22.1 Section 115JB provides for levy of MAT on book profits. Book Profits refers to profit disclosed in Statement of Profit and Loss Account prepared in accordance with the provisions of Companies Act, 2013. Companies to whom Ind-AS apply are required to bifurcate their Statement of Profit and Loss into 2 parts (Ind-AS – 1 Presentation of Financial Statements):
(i) Net profit for the year; and
(ii) Net Other Comprehensive Income (OCI)
Ind-AS promotes the concept of Fair Value Accounting. This means that all the assets and liabilities shall be valued at fair value. The present accounting system followed by companies is based on historical cost i.e., assets are valued at cost. This would require restatement of assets.
OCI includes financial impact arising from reinstatement of underlying assets in accordance with the principle of Fair Value Accounting. This results into “appreciation” or “depreciation” in the value of assets (i.e., unrealised or notional gain/loss) which needs to be accounted. Due to the concept of OCIs profits arise at two different stages– i) Profit before tax and before OCI adjustment and ii) Profit before tax but after OCI adjustment.
22.2 A concern was raised that whether OCI should be included for computing the book profits? CBDT had constituted a committee to address this concern. In consultation with Ministry of Corporate Affairs (MCA) the committee made consultations for addressing this issue.
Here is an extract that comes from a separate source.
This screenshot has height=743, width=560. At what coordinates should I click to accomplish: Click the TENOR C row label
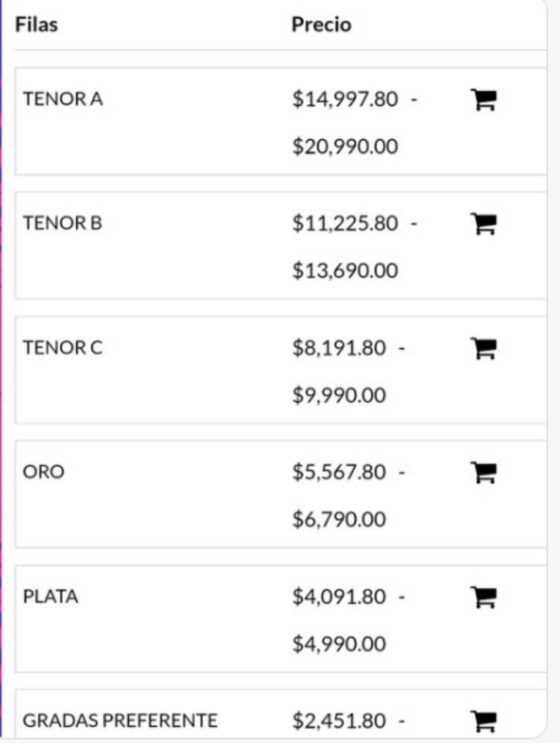point(63,348)
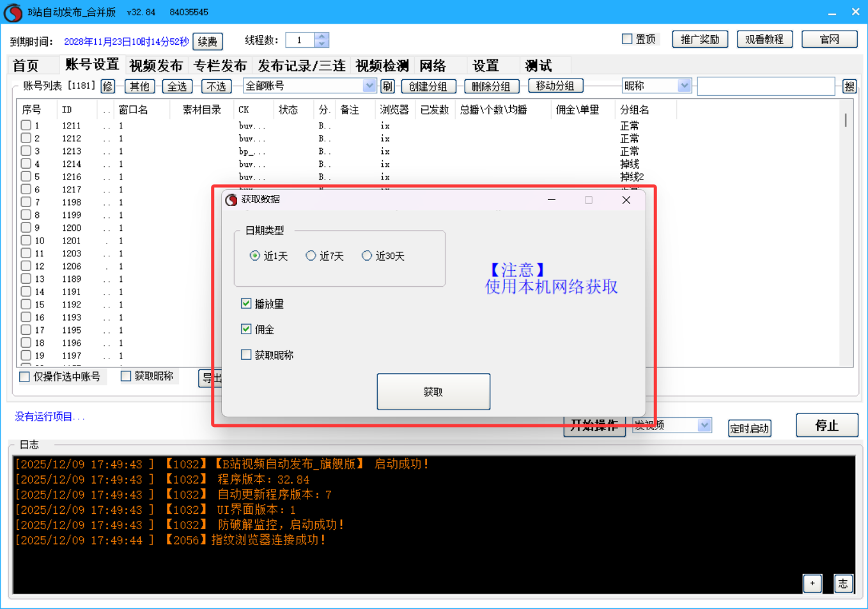Click the 刷 refresh button

point(387,86)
The recommendations of the committee were accepted and amendments were made for computation of book profits in different cases.
22.3 Briefly, the amendments provide that book profit for MAT purposes would include the appreciation/depreciation as per OCI. However, there are certain exceptions for items which would have an impact only on their realisation or disposal.
Further, in the first year of adoption of Ind-AS, companies would be required to adjust the opening book value of assets and liabilities. This would result in a huge adjustment to be made through OCI which would also impact the MAT computation. To defray the huge increase in MAT, it has been provided that the transition adjustments as on the first day of the reporting under Ind-AS must be considered equally over 5 years from the first year.
22.4 It is advisable that companies which have to adopt Ind-AS should take proper advice on applicability and impact of MAT on their tax liability.